Ribociclib was initially approved for treating advanced HR-positive, HER2-negative breast cancers in combination with fulvestrant (AstraZeneca's Faslodex) in post-menopausal patients initially or after the disease has already progressed.
"There are three drugs on the market that all inhibit CDK4/6 and they have slight differences in toxicities, but they are all equally effective in the post-menopausal situation, with hormonal therapies of various sorts," noted Larry Norton, senior vice president of Memorial Sloan Kettering Cancer Center's Office of the President and medical director of the Evelyn H. Lauder Breast Center, who was not involved in the MONALEESA-7 trial.

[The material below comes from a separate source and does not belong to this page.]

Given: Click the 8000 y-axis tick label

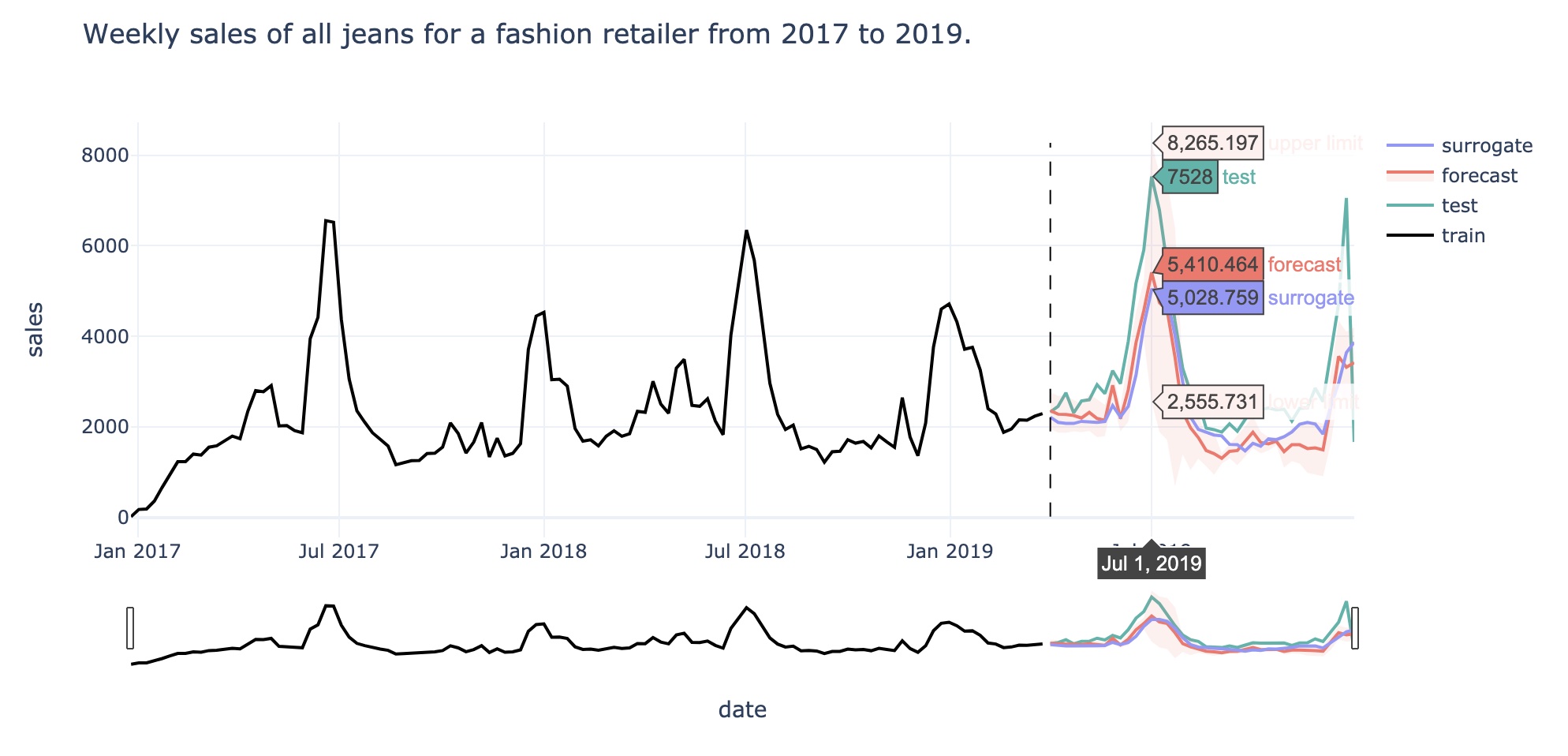Looking at the screenshot, I should point(105,155).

The US Food and Drug Administration expanded its approval of ribociclib last July, based on the MONALEESA-7 trial's primary endpoint of progression-free survival, which was reported in The Lancet Oncology that month. The CDK4/6 inhibitor can now be used in pre- and perimenopausal women with HR-positive, HER2-negative breast when combined with aromatase inhibitor.
The latest findings may bolster the use of the CDK4/6 inhibitor in a larger population of breast cancer patients, Hurvitz suggested, not only because a significant proportion of breast cancers are fueled by estrogen, but also because around on-fifth of breast cancers are diagnosed in women under 50 years old.
"Compared with older women, younger women with breast cancer tend to have poorer prognoses and more aggressive behaving disease biology, even when it's hormone receptor-positive," she told reporters. "Yet, premenopausal patients are underrepresented in clinical trials."
Commenting on the presentation, ASCO-designated expert Harold Burstein, a medical oncologist affiliated with the Dana-Farber Cancer Institute, Harvard Cancer Center, and Brigham and Women's Hospital, said that the study "shows that a class of drugs — the CDK4/6 inhibitors — which we are widely using and have been shown to delay the time to treatment progression and delay the time to chemotherapy for advanced breast cancer … now also translates into a significant survival benefit for women who have [estrogen receptor] metastatic breast cancer."
Burstein added that "this is the largest study in recent memory that has focused exclusively on premenopausal women and shows that they, too, benefit from this class of drugs."
In advance of the presentation, MSK's Norton said that "superficially it seems like a really major advance, and I think the odds are that it is."
Still, he cautioned that there are outstanding questions to address, including the issue of whether the effect might be specific to ribociclib, or whether it carries over to the other CDK4/6 inhibitors.
"For hormone receptor-positive patients that are HER2-negative, in general, we now have an abundance of therapies that potentially can help them," Norton added, citing the three CDK4/6 inhibitors, the mTOR inhibitor Afinitor, and a PI3-kinase inhibitor that was recently approved in women with PIK3CA-mutant breast cancer.
But, those successes bring questions, he said. "We've got a lot of data showing the efficacy of each individual [treatment], but we don't necessarily have the data comparing them, we don't have the data showing the right sequence."
An oral presentation of the MONALEESA-7 premenopausal ribociclib trial data is scheduled for a session on metastatic breast cancer at ASCO on Tuesday.